Cuban general Donato Mármol's forces were ordered from Santiago de Cuba to Bayamo to prevent Blas Villate, Count of Valmaseda's march on Bayamo. The Spanish column, comprising approximately 3,000 troops from all three branches of the Spanish military and supported by four pieces of artillery, was equipped with Peabody rifles for its infantry. In contrast, Donato Mármol led a force of around 4,000 men, most of whom were poorly armed, with some carrying machetes while the majority had no weapons.

The Spanish column set out from Las Tunas, reaching Las Arenas on the 6th, before proceeding towards the Salado River. Mármol, instead of waiting for the enemy at the Cauto River and taking advantage of its natural defense, advanced to meet them at El Salado.

Mármol aimed to trap and destroy Valmaseda's army by adopting the tactics previously employed by Generals Francisco Vicente Aguilera and Modesto Díaz at Guabatuabo. He positioned his defenses at El Salado, near Guamo Embarcadero, around 30 miles from Bayamo, ready for the enemy's arrival.

==The Battle==
On January 7, 1869, at the Salado River, the passage of the Spanish column was contested by a force of 4000 men led by Gen. Donato Mármol. Gen. Valmaseda, leveraging his superior experience, outflanked Donato Mármol and surprised the main body of the Cuban forces, resulting in a complete rout. The machete-wielding men charged between the cannons who had opened fire in defense, resulting in heavy losses and the capture of two flags.

==Aftermath==
Mármol retreated to the left bank of the Cauto River, leaving behind the dead and wounded. Villate continued with his army along the river bank and finally succeeded in crossing the Cauto. When informed of the approaching Spanish forces, Cuban Colonel Pío Rosado ordered Antonio Maceo to organize an ambush.
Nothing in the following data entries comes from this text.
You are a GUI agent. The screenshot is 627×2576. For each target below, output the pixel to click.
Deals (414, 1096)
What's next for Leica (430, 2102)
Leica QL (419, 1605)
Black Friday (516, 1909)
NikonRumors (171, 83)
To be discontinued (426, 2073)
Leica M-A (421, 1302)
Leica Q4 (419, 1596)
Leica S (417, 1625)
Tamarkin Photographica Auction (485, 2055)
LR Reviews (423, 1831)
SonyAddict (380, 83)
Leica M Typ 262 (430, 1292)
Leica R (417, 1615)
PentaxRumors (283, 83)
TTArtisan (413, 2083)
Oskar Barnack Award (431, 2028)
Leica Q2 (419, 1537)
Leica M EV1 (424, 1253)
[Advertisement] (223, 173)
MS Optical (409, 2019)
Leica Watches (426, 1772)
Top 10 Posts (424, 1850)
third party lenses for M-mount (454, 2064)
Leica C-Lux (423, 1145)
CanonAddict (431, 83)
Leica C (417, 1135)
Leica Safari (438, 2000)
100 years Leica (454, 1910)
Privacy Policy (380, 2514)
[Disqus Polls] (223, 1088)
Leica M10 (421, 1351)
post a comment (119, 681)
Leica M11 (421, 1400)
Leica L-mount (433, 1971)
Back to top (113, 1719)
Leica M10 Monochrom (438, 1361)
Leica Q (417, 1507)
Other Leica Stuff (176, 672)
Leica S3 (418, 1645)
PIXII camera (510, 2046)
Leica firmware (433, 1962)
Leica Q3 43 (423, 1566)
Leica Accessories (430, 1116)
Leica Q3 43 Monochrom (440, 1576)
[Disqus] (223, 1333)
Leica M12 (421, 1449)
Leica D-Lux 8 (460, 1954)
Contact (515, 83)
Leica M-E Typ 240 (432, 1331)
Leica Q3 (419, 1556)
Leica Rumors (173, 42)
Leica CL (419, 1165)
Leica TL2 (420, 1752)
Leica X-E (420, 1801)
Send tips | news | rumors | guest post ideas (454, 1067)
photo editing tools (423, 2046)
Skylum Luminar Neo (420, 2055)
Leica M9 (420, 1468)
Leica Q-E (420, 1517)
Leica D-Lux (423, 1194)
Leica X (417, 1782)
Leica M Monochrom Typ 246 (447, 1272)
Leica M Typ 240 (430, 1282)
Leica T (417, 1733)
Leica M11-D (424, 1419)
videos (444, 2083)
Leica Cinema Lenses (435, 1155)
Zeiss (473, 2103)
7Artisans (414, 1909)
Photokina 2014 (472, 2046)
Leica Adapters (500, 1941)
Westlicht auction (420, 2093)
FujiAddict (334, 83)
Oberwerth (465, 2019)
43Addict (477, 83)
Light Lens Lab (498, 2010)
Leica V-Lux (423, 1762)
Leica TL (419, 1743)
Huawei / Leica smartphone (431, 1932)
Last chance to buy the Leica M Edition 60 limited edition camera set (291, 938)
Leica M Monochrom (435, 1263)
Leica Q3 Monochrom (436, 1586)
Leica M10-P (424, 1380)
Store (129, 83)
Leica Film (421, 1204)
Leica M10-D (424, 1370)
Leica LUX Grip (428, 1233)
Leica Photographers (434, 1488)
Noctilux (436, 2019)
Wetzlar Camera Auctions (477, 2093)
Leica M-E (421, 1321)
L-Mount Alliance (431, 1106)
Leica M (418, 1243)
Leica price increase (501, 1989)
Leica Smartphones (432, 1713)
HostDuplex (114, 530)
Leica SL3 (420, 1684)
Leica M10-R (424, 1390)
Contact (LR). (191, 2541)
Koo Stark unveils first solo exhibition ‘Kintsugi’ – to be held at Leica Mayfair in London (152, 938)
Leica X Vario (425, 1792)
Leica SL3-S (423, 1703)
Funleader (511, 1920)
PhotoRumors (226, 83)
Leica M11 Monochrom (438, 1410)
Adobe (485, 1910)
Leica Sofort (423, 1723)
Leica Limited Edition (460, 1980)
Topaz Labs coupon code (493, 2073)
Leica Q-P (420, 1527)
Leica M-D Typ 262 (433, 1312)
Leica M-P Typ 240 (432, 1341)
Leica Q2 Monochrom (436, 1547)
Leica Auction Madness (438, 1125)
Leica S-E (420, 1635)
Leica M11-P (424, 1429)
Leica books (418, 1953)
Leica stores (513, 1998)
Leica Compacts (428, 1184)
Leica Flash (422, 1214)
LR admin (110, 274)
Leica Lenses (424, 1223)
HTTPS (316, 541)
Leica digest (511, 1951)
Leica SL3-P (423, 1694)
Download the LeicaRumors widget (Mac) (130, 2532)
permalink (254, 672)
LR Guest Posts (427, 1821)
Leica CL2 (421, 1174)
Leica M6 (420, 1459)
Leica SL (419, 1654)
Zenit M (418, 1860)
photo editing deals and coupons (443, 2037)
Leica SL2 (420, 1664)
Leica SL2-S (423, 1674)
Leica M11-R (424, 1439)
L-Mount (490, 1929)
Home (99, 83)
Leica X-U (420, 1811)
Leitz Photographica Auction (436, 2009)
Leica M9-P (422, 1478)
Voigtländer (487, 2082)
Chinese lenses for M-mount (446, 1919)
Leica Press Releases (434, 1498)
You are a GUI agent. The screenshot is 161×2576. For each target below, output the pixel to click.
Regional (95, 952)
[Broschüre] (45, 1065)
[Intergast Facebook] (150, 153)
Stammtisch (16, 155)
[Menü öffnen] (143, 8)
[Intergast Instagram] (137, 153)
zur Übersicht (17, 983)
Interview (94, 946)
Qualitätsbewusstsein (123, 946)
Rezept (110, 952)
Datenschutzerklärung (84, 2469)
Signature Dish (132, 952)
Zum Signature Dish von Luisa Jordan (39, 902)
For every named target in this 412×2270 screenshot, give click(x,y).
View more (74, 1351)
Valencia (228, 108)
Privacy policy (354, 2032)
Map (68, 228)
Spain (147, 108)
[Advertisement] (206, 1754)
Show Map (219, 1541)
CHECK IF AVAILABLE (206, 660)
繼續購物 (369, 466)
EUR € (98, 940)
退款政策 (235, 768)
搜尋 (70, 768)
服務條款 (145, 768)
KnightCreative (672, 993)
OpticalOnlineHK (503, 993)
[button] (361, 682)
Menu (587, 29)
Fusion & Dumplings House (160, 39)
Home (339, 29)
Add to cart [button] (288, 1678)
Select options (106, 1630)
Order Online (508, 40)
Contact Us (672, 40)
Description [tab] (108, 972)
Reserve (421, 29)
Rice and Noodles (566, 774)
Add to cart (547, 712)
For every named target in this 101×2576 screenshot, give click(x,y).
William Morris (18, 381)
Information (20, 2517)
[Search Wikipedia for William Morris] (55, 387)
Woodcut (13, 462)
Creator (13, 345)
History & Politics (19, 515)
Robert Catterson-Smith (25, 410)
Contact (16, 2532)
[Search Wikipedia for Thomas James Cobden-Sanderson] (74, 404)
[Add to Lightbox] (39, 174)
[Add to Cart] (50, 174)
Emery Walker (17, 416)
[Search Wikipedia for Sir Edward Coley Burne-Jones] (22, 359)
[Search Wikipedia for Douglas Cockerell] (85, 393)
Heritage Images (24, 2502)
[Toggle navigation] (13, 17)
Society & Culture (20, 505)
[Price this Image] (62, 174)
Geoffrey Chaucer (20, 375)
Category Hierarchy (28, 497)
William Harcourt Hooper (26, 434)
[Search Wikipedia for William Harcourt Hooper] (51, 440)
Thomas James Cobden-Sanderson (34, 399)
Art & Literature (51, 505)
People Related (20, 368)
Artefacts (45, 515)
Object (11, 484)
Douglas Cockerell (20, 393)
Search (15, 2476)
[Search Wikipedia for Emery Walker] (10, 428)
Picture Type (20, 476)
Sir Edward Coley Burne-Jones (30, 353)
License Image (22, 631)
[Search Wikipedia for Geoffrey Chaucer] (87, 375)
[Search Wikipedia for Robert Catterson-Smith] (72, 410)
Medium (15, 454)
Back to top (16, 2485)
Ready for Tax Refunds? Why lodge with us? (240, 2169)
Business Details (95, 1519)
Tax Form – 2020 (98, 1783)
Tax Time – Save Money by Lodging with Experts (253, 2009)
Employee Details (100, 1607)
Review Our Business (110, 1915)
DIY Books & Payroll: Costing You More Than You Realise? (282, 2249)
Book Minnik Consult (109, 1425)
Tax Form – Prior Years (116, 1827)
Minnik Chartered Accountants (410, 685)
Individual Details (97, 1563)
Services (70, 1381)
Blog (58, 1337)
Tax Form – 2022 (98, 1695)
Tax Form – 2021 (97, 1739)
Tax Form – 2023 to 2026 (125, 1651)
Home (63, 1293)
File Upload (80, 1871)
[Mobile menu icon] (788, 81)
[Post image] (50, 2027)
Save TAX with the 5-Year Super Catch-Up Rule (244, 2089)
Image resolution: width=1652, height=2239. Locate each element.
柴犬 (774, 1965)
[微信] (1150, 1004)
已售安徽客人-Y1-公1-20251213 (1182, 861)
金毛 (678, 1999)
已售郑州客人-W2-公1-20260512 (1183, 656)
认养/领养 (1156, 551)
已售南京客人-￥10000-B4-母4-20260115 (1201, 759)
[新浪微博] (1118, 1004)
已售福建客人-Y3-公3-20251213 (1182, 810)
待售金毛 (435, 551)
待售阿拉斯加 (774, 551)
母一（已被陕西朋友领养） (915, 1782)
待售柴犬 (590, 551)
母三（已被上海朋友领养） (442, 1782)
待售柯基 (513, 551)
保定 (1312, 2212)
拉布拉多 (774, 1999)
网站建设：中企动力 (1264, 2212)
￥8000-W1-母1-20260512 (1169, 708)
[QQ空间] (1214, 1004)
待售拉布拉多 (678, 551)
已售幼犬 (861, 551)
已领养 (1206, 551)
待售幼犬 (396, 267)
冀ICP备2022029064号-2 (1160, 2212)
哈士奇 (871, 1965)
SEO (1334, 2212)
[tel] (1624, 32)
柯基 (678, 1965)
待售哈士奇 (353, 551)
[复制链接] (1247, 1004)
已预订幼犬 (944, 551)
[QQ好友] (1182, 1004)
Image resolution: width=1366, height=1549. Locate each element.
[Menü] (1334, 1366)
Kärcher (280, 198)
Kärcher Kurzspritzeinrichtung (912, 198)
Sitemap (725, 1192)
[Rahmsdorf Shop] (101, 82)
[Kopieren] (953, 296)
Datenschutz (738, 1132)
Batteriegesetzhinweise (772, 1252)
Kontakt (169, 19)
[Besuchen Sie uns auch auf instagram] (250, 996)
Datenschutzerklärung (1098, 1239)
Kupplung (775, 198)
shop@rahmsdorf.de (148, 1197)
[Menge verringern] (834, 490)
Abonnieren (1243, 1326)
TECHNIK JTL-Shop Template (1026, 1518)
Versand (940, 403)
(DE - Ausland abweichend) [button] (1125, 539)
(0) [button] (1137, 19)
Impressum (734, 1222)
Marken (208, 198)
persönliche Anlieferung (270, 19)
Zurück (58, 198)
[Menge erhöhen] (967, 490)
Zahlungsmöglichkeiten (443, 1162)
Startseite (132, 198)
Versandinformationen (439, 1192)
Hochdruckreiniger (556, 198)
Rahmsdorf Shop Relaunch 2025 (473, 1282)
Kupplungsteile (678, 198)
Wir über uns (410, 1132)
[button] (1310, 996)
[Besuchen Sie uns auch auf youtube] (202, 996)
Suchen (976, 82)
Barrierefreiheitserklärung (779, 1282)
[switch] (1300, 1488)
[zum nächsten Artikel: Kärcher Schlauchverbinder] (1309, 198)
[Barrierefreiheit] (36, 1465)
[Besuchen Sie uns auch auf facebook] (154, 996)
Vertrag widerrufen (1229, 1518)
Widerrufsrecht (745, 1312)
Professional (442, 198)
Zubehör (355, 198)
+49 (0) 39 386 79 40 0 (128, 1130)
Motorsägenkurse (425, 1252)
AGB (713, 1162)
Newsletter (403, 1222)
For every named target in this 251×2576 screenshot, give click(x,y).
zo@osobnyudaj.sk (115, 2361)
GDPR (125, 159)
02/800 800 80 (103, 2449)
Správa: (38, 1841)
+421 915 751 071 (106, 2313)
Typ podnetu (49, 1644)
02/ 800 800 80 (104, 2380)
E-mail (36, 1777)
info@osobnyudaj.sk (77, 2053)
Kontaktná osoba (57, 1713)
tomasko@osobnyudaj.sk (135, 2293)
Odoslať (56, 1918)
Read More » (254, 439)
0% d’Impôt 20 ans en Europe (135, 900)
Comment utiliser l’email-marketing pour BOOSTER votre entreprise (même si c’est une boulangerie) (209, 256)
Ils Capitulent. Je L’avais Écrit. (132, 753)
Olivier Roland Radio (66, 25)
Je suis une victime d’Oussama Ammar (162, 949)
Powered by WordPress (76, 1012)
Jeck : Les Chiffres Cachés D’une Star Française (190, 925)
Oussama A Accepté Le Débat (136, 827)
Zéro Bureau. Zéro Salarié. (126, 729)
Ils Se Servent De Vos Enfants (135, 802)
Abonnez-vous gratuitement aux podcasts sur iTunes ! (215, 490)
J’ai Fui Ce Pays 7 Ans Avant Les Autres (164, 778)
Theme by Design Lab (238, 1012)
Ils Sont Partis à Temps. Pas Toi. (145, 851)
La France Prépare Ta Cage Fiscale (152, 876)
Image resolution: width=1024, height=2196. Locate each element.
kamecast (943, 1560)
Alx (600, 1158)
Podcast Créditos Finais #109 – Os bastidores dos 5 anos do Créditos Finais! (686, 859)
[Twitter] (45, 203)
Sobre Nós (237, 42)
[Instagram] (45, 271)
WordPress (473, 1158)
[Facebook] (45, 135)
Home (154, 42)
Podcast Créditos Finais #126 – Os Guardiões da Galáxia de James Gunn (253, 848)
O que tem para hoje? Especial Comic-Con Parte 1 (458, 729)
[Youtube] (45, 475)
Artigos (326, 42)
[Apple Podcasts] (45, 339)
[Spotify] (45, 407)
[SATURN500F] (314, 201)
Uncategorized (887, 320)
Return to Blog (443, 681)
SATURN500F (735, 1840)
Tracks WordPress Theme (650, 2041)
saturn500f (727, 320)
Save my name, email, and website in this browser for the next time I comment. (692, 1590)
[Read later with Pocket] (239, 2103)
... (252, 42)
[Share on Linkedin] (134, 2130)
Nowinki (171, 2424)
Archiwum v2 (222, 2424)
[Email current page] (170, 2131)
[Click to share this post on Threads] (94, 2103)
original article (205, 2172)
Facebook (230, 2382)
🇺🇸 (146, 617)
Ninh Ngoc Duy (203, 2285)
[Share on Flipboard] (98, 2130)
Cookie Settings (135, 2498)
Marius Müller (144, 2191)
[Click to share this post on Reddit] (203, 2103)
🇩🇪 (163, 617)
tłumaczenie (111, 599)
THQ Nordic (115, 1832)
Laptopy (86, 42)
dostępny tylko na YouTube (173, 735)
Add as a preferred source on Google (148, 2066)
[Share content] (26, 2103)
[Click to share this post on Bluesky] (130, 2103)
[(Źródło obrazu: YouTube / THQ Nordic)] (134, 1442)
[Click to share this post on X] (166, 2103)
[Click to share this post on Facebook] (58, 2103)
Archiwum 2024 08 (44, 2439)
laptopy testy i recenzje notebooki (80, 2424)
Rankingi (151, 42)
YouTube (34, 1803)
Maceo, on January 8, 1869, defended the Cuban retreat with relentless commitment, securing every section of the terrain.

Unlikely to withstand the siege by the Spanish General, the Cubans decided on January 11, 1869, to abandon and carry out the Burning of Bayamo.

Gen. Mármol was frustrated with Carlos Manuel de Céspedes, whom he blamed for his defeat at El Salado. This resulted in Mármol's declaration as Dictator, but Francisco Vicente Aguilera stabilized things at a January 29, 1869 meeting in Tacajó. Mármol had returned to his area after the battles at El Salado.